_Problem to solve_
Set down the data again exactly. Pictures are not part of the copy.

[Records from a data source]
====
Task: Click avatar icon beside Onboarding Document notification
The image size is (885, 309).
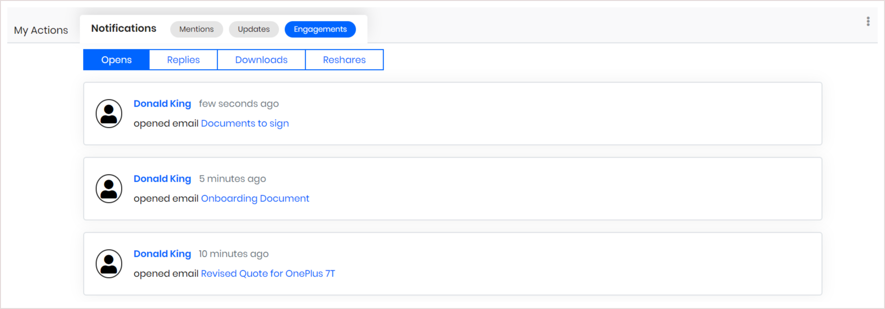Action: pos(109,189)
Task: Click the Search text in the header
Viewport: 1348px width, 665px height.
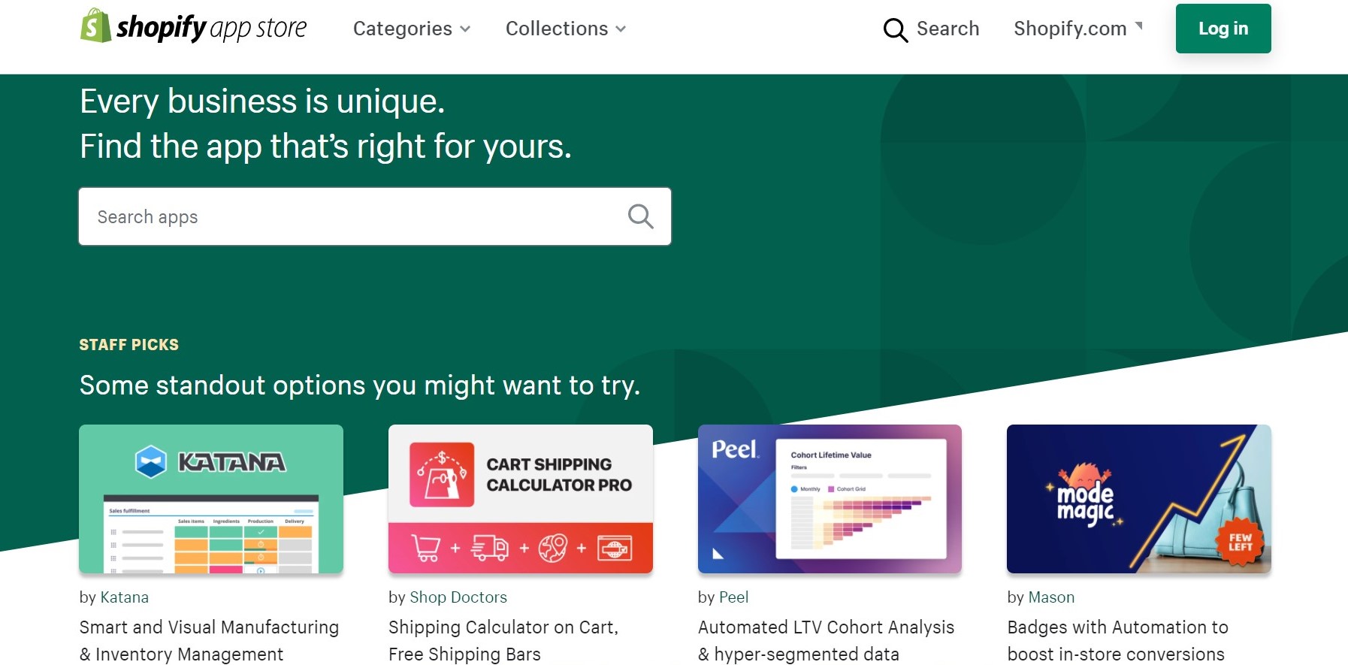Action: [x=948, y=29]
====
_Task response_
Task: Click avatar icon beside Onboarding Document notification
The image size is (885, 309).
Action: pos(109,189)
Task: Click the Search text in the header
Viewport: 1348px width, 665px height.
Action: [x=948, y=29]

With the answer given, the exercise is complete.